後は「リスク管理」。どんなに調査をしても計画通りいかないケースもあります。そういう場合は撤退を予め視野に入れた「撤退リスク」も計画の段階で入れておいた方が良いですね。これはあまり日本人はやらないんですけど、海外ではごく当たり前にやっていて、そういうことで損失を最小限に止めているのですね。
まあ自分の経験から色々話させていただきましたけれども、体験を通じて大切にしていることは以下の3つです。
1.感謝の心
当たり前のことですが、自分が生かされていること、ご先祖様にも感謝する。そして全ての人・事・物に感謝する。で、自分が感謝をすると同時に今度は人に喜びを与える。喜びを与えるためには相手の立場にたって考えること。そうすることによって良い「智慧」が出てくるんですね。ですから「感謝の心」っていうのは私は一番大事だと思います。
2.明るい心
明るい心を持っていると、明るいところに人は集まってくるんですよ。「明るい心」になるためには、何事も楽しんで取り組む、ということですよね。そして物事を前向きに素直に考える。あんまり取り越し苦労しないことですね。そしてユーモアや冗句で笑うことが良いですね。

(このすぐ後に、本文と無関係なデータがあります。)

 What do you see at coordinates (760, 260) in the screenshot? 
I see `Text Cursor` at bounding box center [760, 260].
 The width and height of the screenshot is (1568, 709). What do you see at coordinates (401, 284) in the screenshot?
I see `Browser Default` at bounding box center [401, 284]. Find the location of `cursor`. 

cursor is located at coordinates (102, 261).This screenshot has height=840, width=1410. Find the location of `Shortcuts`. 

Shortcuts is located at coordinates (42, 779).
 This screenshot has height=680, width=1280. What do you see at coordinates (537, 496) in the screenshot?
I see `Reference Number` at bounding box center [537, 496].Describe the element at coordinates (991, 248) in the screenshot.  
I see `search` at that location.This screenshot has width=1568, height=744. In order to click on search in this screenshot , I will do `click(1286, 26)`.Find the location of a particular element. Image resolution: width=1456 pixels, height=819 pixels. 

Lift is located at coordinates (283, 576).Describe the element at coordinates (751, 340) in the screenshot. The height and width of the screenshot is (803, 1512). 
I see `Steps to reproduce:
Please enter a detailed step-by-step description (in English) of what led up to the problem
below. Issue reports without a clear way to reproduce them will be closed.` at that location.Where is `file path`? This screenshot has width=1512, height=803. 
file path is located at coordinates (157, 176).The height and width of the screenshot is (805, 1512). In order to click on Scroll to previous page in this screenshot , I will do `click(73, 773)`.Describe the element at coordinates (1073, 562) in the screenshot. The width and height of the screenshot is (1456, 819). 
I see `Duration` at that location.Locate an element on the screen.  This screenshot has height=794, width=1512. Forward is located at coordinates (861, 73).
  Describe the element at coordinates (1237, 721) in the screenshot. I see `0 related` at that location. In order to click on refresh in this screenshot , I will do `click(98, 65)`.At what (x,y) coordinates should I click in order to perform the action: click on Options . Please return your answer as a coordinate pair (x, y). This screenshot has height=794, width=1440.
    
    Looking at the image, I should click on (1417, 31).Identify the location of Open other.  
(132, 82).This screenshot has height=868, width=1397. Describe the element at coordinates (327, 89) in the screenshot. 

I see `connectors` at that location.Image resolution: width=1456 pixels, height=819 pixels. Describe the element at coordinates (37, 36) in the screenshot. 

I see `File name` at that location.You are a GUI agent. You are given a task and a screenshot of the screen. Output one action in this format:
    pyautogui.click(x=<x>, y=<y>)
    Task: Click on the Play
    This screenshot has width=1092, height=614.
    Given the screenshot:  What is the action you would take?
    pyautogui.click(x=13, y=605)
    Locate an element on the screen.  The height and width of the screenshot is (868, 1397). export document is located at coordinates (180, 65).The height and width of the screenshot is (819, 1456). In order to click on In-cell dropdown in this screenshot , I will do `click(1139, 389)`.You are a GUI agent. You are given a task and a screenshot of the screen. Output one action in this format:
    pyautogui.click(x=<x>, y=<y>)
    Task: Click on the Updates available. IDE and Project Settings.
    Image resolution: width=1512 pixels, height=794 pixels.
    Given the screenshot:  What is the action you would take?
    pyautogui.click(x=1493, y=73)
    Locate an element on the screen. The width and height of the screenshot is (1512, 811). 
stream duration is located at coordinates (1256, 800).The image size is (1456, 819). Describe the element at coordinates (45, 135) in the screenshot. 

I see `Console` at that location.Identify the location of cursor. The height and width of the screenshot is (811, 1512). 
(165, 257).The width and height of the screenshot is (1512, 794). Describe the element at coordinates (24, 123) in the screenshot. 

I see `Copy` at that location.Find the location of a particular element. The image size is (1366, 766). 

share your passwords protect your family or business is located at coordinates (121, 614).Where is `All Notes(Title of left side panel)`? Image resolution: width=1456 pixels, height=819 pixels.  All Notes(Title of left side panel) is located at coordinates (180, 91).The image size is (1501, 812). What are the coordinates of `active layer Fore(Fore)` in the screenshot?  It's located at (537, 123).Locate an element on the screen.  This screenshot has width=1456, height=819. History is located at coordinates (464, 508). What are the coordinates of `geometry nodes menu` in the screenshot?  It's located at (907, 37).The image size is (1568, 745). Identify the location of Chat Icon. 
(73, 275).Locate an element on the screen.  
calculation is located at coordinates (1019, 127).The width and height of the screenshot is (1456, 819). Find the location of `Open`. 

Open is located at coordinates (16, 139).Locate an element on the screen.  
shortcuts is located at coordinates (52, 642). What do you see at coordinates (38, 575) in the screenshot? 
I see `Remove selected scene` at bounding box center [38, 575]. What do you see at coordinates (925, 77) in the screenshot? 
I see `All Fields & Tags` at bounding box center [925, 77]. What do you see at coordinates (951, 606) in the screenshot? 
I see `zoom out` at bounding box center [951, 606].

ブラジルの方は非常に陽気で、ユーモアが好きなんですね。でも先程も言いました通りブラジルって色んな国の人が移民として来て文化が異なるんだけれども、ユーモアや冗句によって心が一つになるんですね。そしてブラジル人って失敗しても、その失敗した本人が次の日には笑い話にしてるんですね。これは見習いたいと思います。
3.強い信念
人間には無限の可能性があるんだ、という強い信念を持っていれば、恐いものはないですね。私も海外ではいっぱい失敗をしました。でも失敗をしても「これで必ず良くなるんだ!」と思えるんですよね。だから絶対に悪い方には考えないですね。与えられた結果・出た結果を受け入れる。どんな結果が出ても「これが今の自分にとって一番良いことだからこうなったんだ」と受け入れるんですね。そうしますと必ず良いことが出てきます。
これからも出来るだけ自分が関わる皆さまのために、一所懸命やっていこうと思います。本日はどうもありがとうございました。
※体験者の年代表記は体験当時の年代となります。